§ WORK TASK
Give again the lines from the line with "You are a computer-use agent." to the last line of the records, exactly and in full. Do not carry over any pictures.
*** TASK INPUTS ***
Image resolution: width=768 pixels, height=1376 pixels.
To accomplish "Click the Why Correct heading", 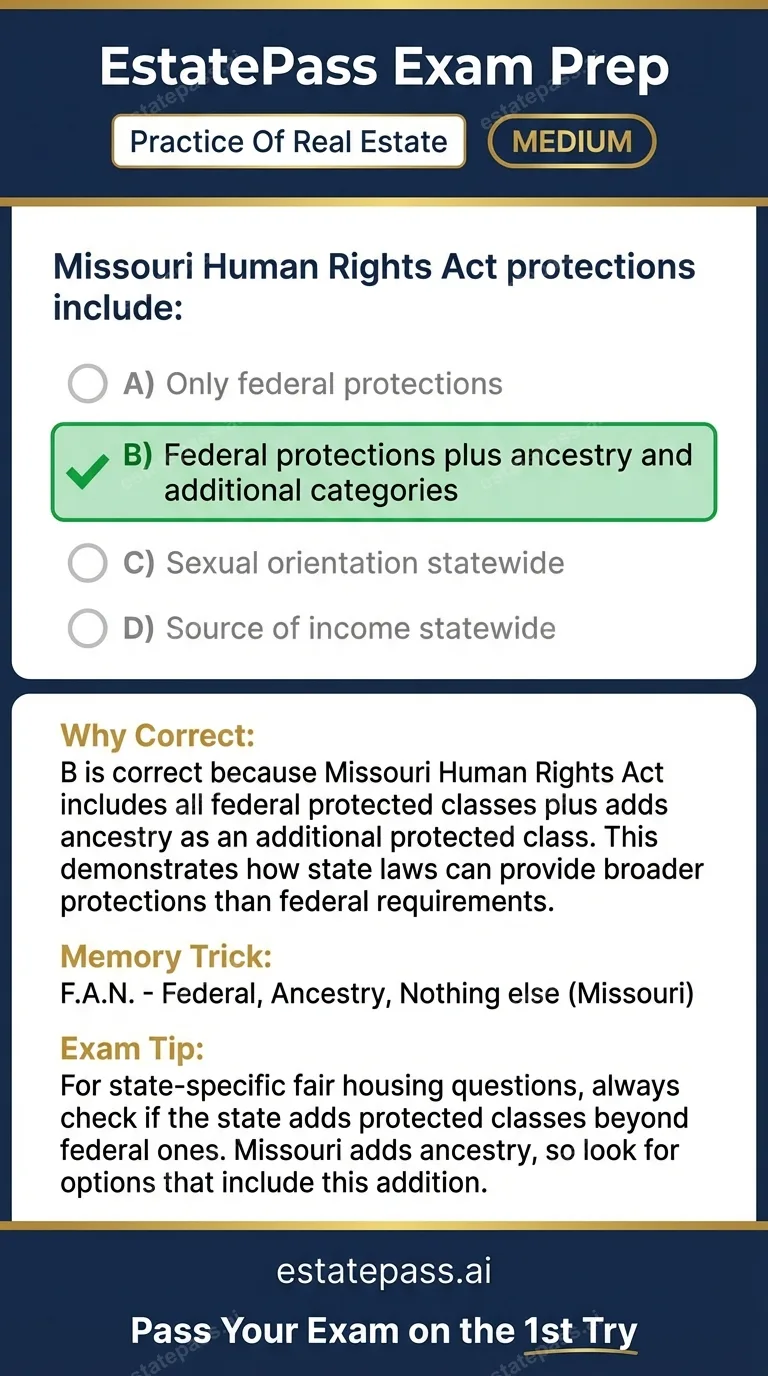I will pyautogui.click(x=158, y=735).
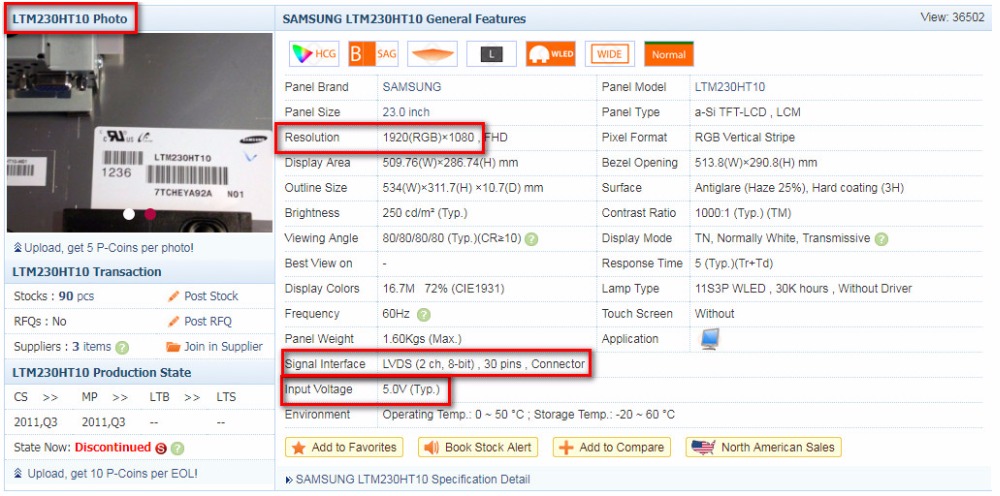Click the LTM230HT10 panel photo thumbnail

click(139, 133)
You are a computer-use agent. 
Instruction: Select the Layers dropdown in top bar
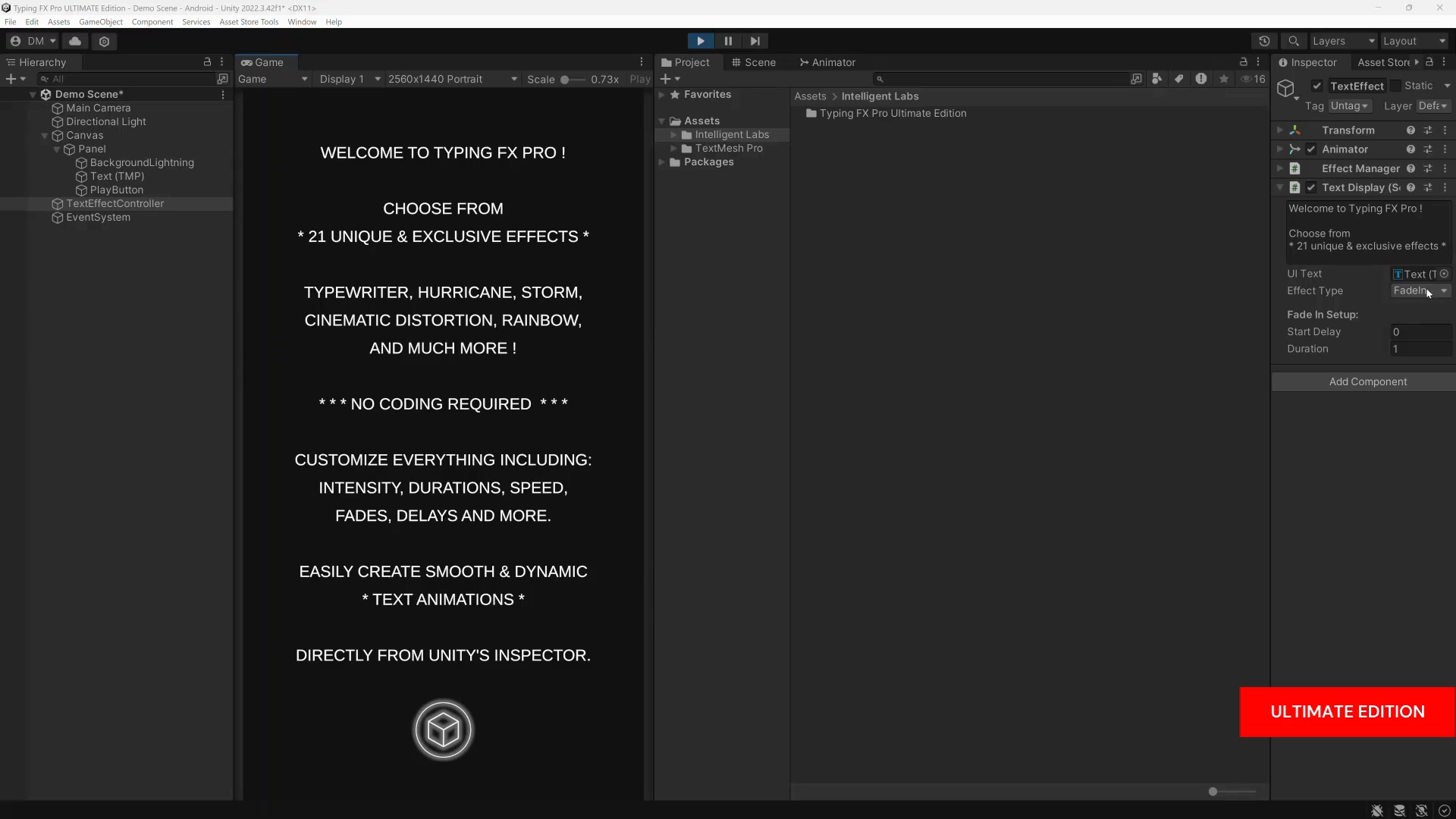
*** End of TASK INPUTS ***
§ ANSWER
You are a computer-use agent. 
Instruction: Select the Layers dropdown in top bar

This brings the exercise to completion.